Exercise prompt: Below are some records. Set down exactly the line holding "Go to Parties in top navigation" and every later line through the end, omitting the pictures.

[Records from a dataset]
____
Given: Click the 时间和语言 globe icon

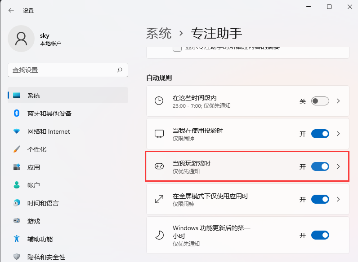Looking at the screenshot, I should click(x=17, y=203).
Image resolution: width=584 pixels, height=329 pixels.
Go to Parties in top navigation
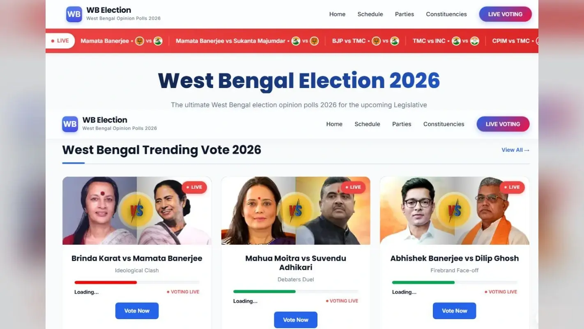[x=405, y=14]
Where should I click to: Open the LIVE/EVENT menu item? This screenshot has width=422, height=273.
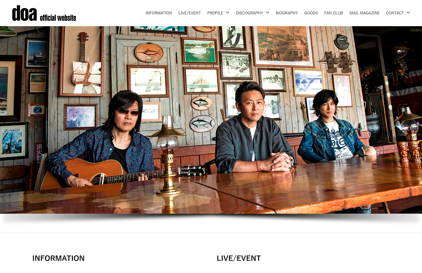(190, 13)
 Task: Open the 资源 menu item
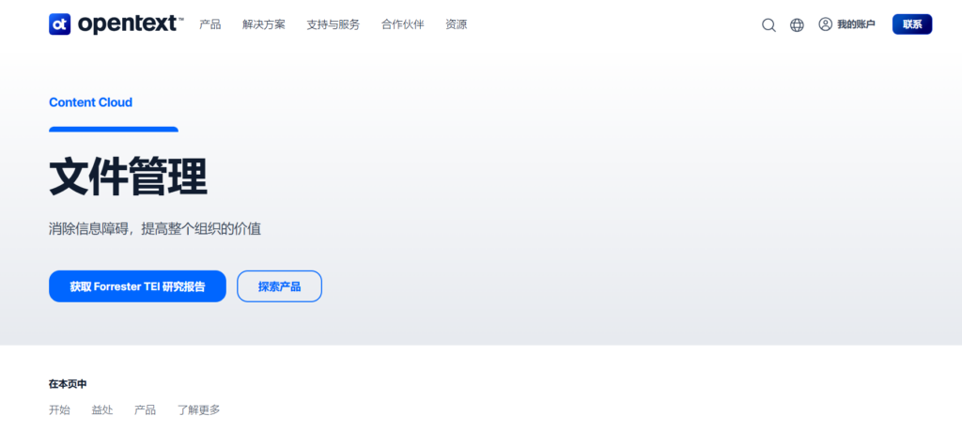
____
Reply:
Go to Parties in top navigation
[x=405, y=14]
Where should I click to: Open the LIVE/EVENT menu item? This screenshot has width=422, height=273.
(190, 13)
 Task: Open the 资源 menu item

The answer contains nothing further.